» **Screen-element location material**
########################################
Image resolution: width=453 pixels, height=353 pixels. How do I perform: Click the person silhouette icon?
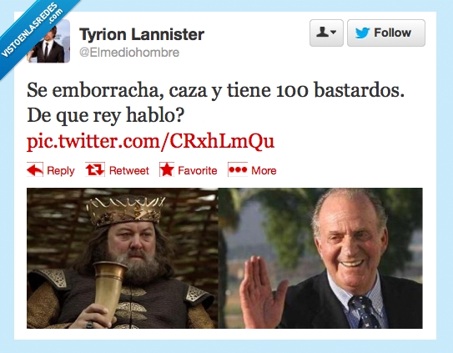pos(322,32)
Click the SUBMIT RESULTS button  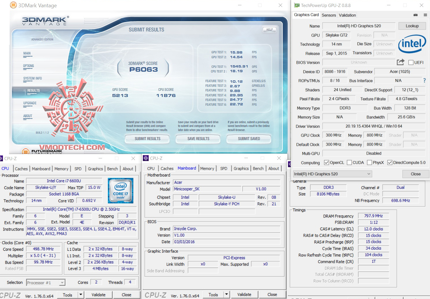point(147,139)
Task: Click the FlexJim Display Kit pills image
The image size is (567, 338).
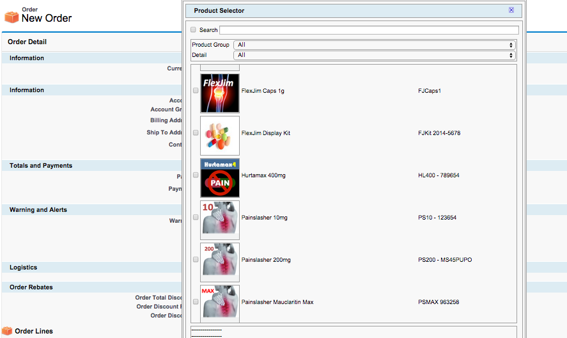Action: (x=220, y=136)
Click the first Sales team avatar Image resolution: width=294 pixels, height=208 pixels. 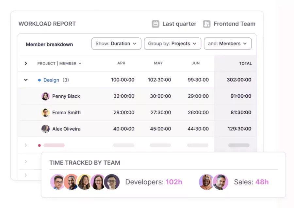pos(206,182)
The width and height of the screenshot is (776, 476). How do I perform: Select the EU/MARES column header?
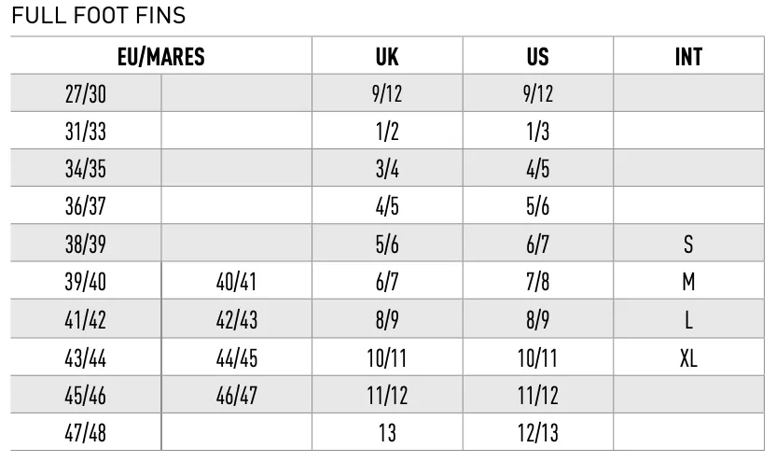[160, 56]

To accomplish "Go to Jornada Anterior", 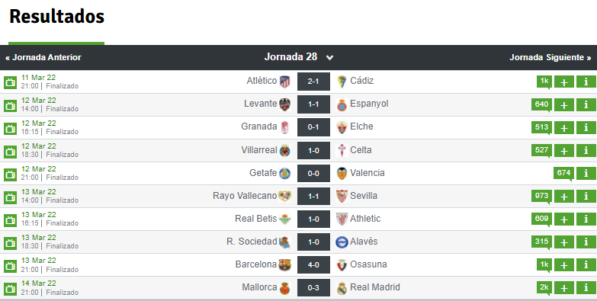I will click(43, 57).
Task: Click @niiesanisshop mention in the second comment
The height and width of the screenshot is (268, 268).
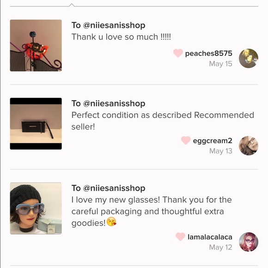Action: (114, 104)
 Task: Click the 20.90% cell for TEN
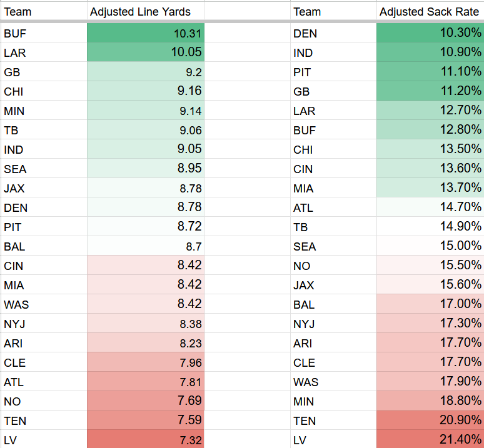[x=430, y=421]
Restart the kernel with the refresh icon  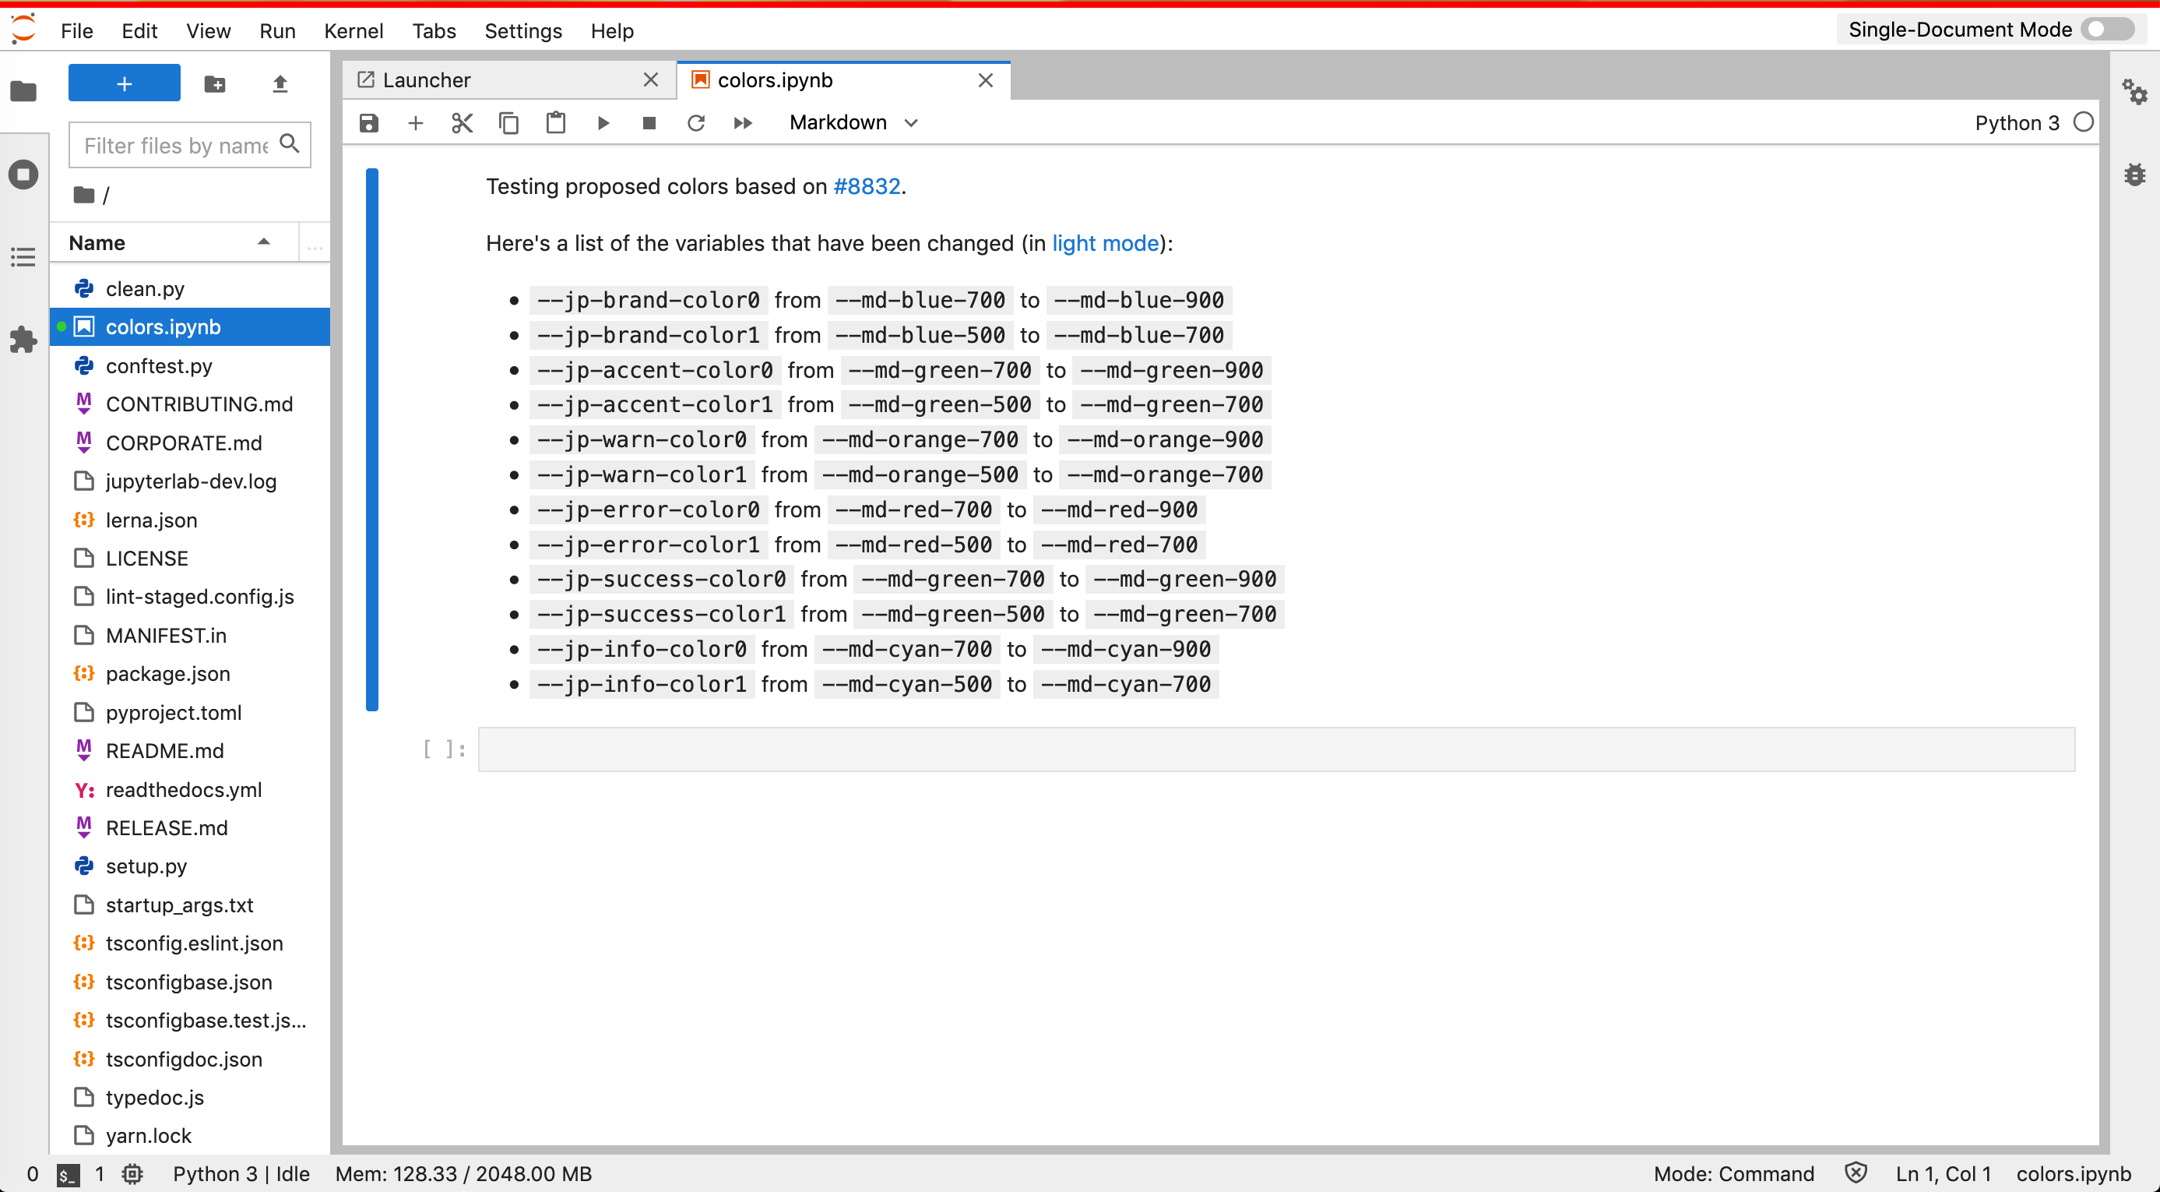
########################################
» **WRITTEN EXERCISE**
Lay out the lines of the material as a JSON list of strings, one per line with blank lines omitted, starting at the line that contains "Task: Click the 20.90% cell for TEN" and ending at the end of the material. Leave the pictures out of the list.

» **SOLVED PROBLEM**
[
  " Task: Click the 20.90% cell for TEN",
  "[x=430, y=421]",
  "Restart the kernel with the refresh icon  "
]